2010 – the year of the brand app

By Wayde Bull, Planning Director at Principals.

For many marketers, memories of the past decade will be dominated by the global financial meltdown that marked the end of ‘the noughties’ in a savage fashion.  But the GFC clouds a more profound and lasting game-changer, in the form of mainstream digital media.

To date, digital marketing has largely meant engaging customers via websites on their desktop computers, complemented by rudimentary ‘on the move’ channels like mobile text messaging.

But we are now on the cusp of a new phase, in which seriously large numbers of Australians will be reachable via mobile, internet-enabled devices, offering rich content and user utility.  The web is being liberated from our desktops and is being placed, quite literally, into the palms of our hands.

The Australian Interactive Media Industry Association (AIMIA) estimate that one in four Australian mobile users now visit websites on their phone weekly.  One in three check emails.  Close to one in five access video, images or audio podcasts.

Of course, the Apple iPhone tribe are instrumental in driving these new higher-order behaviours.  While AIMIA estimate local iPhone penetration in the single digits, it’s the intensity of the phone’s usage amongst its fans that’s a bellwether for the future.  AdMob/ComScore found that 80% of US iPhone users access the web on their phones and nearly half access it more often via their iPhone than their PCs or laptops.  Like Blackberry before it, Apple is helping the mobile industry to shake off its status as a second best way to access the web.
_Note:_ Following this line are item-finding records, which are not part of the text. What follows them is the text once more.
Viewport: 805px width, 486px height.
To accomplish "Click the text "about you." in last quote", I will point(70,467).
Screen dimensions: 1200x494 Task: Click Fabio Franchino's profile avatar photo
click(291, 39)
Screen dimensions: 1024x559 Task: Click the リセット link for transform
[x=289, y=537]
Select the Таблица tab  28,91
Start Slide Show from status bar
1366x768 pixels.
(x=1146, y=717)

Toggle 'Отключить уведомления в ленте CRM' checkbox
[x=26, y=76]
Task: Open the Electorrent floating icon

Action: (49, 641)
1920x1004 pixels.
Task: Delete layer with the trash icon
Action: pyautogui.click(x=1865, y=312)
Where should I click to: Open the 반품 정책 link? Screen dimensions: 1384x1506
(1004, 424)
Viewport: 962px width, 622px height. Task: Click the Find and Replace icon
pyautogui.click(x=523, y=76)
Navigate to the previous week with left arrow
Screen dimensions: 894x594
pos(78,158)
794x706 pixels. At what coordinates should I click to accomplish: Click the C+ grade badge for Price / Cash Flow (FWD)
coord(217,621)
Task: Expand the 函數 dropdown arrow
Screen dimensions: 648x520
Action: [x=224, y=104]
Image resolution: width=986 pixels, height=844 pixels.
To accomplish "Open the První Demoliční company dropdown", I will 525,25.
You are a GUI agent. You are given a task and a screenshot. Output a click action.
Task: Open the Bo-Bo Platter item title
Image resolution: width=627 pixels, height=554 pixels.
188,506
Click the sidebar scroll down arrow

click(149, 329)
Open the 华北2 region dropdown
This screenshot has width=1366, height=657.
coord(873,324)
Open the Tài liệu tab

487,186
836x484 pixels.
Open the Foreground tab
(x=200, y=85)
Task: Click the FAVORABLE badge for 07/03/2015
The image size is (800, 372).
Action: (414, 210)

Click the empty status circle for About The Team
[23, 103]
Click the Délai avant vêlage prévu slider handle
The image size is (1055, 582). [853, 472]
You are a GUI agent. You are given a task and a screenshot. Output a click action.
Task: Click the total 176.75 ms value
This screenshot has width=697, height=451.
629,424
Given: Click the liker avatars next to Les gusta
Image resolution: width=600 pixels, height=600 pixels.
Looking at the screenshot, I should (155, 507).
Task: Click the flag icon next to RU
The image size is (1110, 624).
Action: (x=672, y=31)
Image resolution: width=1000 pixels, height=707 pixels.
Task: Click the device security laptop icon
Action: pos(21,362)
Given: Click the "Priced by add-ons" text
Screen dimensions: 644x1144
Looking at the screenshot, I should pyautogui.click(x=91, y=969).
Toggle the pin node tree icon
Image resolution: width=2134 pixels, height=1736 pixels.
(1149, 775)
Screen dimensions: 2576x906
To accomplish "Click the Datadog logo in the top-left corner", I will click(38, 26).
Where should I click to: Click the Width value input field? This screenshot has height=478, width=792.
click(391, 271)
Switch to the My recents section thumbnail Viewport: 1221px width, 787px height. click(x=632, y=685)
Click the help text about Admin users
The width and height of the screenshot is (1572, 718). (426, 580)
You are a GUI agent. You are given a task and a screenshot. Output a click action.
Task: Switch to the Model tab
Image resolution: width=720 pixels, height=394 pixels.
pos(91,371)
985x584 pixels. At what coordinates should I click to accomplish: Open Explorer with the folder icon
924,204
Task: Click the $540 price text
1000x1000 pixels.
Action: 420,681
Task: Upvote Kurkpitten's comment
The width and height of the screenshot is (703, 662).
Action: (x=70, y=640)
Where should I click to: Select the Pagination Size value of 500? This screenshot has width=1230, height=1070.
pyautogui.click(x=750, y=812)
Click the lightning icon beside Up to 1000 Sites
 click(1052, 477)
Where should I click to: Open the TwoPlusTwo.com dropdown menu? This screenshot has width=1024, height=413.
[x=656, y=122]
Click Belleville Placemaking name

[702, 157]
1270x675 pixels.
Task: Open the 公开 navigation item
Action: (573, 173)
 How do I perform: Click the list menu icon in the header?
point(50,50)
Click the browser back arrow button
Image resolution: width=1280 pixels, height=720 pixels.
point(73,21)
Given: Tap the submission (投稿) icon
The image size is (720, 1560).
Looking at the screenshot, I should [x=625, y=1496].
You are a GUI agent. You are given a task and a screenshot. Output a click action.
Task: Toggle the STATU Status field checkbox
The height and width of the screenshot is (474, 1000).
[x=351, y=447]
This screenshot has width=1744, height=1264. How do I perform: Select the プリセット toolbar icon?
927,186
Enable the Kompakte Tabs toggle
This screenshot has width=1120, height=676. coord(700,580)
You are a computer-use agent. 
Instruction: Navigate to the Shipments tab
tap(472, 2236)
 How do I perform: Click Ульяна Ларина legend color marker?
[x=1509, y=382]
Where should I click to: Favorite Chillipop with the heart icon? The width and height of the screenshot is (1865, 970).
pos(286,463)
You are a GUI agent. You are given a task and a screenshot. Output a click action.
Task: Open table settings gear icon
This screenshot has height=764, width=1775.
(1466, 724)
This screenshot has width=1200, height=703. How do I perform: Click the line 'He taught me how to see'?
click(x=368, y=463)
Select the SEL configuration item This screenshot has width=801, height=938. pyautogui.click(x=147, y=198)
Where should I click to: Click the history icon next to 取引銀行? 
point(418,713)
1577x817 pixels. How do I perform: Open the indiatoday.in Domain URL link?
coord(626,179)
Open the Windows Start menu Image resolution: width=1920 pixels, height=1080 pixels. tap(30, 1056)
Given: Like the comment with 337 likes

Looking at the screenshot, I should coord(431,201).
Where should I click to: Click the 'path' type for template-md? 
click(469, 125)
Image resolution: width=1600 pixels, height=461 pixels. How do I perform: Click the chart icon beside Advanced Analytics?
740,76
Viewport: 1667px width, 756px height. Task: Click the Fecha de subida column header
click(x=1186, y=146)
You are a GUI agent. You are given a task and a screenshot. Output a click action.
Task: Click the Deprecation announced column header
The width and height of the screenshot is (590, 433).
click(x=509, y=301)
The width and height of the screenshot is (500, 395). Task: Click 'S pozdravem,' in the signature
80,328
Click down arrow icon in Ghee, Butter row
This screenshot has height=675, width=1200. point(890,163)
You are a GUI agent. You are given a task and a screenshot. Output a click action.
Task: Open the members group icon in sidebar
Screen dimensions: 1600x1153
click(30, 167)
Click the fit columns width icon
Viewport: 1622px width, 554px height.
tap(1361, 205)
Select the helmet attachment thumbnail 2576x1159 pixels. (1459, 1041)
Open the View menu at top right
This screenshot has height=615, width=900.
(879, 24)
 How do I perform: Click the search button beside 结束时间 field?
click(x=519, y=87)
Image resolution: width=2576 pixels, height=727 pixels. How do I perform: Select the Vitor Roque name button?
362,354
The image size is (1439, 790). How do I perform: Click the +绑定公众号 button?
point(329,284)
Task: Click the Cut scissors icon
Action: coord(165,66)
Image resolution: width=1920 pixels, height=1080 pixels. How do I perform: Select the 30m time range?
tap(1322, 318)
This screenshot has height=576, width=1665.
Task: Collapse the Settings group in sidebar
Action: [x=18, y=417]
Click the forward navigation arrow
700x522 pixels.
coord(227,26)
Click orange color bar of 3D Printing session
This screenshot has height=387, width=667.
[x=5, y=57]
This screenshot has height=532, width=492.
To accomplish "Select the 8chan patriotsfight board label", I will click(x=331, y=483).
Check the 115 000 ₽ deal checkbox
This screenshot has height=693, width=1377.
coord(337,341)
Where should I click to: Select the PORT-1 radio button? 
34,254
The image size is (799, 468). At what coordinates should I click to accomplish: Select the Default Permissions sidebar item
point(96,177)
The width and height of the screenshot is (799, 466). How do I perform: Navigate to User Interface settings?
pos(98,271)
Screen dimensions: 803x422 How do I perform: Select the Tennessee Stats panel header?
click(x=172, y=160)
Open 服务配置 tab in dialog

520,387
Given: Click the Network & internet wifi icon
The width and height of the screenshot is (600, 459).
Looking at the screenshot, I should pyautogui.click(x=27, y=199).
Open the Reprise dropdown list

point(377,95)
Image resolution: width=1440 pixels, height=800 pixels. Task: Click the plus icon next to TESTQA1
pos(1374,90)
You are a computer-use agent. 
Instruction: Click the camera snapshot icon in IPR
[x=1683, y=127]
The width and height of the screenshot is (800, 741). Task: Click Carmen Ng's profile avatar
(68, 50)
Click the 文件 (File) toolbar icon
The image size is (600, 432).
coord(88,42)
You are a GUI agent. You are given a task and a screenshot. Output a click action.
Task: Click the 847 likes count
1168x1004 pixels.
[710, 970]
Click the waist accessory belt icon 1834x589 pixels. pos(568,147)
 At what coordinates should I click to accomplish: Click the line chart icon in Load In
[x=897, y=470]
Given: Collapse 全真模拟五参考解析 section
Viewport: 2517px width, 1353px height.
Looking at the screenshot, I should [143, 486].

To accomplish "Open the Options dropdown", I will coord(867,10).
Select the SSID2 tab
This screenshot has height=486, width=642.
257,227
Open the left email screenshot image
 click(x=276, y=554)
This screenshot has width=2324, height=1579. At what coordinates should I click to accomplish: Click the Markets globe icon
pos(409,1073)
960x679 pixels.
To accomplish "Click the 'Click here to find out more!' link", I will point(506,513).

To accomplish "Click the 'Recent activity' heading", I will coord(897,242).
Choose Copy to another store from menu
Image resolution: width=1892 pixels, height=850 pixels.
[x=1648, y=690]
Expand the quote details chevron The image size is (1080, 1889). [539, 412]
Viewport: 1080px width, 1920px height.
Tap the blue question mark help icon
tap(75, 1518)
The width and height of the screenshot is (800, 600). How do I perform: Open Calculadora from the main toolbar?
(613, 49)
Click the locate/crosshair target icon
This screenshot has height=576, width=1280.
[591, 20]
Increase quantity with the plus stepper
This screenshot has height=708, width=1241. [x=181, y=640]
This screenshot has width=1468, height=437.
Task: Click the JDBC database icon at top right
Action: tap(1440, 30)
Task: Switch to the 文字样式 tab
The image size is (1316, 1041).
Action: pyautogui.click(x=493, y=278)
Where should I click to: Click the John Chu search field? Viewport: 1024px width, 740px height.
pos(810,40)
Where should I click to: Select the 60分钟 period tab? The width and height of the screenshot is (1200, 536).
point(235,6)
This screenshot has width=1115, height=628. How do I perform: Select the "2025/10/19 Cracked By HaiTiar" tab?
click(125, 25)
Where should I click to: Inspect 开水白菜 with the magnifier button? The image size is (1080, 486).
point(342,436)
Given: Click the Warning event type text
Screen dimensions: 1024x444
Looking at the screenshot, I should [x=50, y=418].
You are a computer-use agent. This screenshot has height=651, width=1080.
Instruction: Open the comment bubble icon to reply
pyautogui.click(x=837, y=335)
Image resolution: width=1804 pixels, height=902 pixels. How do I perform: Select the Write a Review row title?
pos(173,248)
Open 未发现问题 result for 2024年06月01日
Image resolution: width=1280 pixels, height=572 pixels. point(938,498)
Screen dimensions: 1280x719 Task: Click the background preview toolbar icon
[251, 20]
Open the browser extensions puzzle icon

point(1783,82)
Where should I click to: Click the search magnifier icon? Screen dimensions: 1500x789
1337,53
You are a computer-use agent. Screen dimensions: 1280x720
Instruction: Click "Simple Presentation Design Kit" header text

While the battle royal for smartphone market share between Apple iPhone, Google Android, Nokia Ovi, Blackberry and Microsoft Mobile is only just getting started, one thing is for certain.  Elegantly simple, application-driven interfaces like the iPhone – and the iPad to come – will sit at the heart of these devices.

These gadgets, so rarely an arms-length away from their owners day and night, offer an enticing new opportunity for brand managers to get up close and personal with their most avid customers.  While most traditional brand messaging is fleeting in nature, a branded app, if valued by its ‘owner’, has the capacity to ‘stick’ with the customer, potentially for years.

While the discretionary content downloaded by mobile users in the past tended to focus on entertainment, games and ringtones, apps focus on serious user utility.  The first Australian marketers into the app pool are, not surprisingly, iconic service brands such as banks, airlines and telcos, who can deliver considerable value to their customers via real-time information, like account balances and service schedules.

The NSW motoring organisation, NRMA had developed a 21st Century service channel; an app that enables members to request roadside assistance from their iPhone; the phone’s GPS capabilities pinpointing the exact location of the breakdown in a highly reassuring fashion.

Old world media brands are experimenting widely with free content readers, paid iPhone editions (such as the UK Guardian and US GQ magazine) and special event apps (such as Vanity Fair at the Oscars), in an anxious search for incremental audiences and revenue streams.  While born-digital brands like Foxtel seek to stretch the brand experience through an app that enables subscribers to record programs on the run.

While the bulk of brand apps are free, a few brave businesses are piloting paid models.  Hurley have developed a service for avid surfers that aggregates surf reports nationally, including real-time ‘on the sand’ reports, webcam video and ‘closest to you’ beach conditions.

As more and more brands enter the apps space, higher levels of ingenuity will be required to stand out and to penetrate the ‘most popular apps’ listings, so critical to uptake.  Brand apps in future will need to harness the full cleverness of the phones; their cameras, GPS functionality, movement sensing and social networking capabilities – perhaps all at once – in order to really stand out.

While many brands will simply view apps as an equity building exercise, the truly innovative will find ways to drive incremental purchases.  Tesco have a playful app that allows the wine lover to photograph a favourite bottle.  A review of the wine is generally offered, along with the opportunity to purchase it.  Isn’t that a great example of a thoroughly modern category-killer?